The threatened American assault on Iran is not an act of strength but of desperation. American capitalism, confronting mounting popular opposition, a spiraling debt crisis and declining competitiveness on the world stage, sees global war as the only solution to its ever-mounting and all-pervasive crisis. The US-NATO war against Russia in Ukraine, Israel’s onslaught throughout the Middle East, and the military buildup in the Pacific targeting China are not isolated conflicts but an integrated and accelerating global war.
These wars, far from providing any solution to the crisis of American imperialism, will only intensify political opposition to capitalism, both in the United States and internationally.
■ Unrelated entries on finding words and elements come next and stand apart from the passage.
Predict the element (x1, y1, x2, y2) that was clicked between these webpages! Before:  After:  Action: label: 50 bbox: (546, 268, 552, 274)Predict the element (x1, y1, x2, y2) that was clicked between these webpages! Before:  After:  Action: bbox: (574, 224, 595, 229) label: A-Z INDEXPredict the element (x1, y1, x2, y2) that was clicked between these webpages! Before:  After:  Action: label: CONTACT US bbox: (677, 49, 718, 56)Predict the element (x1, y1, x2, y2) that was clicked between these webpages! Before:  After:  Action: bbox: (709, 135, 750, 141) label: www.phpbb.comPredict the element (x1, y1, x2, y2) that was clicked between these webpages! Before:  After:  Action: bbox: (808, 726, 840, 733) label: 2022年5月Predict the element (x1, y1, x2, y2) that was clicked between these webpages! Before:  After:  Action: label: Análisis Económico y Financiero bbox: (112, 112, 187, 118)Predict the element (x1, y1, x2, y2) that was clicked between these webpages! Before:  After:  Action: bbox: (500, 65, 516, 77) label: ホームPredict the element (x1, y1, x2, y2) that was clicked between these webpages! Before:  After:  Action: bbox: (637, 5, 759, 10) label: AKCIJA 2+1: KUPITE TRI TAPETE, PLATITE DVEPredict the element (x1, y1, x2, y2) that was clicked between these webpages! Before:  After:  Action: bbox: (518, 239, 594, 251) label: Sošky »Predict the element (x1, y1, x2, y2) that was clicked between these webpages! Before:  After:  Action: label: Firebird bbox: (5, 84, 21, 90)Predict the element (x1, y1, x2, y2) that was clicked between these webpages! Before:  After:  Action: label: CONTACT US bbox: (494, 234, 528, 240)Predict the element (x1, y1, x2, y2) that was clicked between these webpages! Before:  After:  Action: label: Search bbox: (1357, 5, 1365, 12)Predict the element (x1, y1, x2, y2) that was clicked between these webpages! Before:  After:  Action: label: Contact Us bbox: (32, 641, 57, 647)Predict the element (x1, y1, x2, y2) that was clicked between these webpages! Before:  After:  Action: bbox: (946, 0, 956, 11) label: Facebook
Last weekend, in a testament to the growing radicalization of broad sections of the population, millions of people protested in virtually every town and city in the United States against Trump’s efforts to establish a dictatorship.
The critical task is to fuse the movement to defend the social and economic rights of the working class with the fight against imperialist war. This requires the struggle for a socialist program and a revolutionary leadership in the working class which the Socialist Equality Party and the parties affiliated with the International Committee of the Fourth International are fighting to build.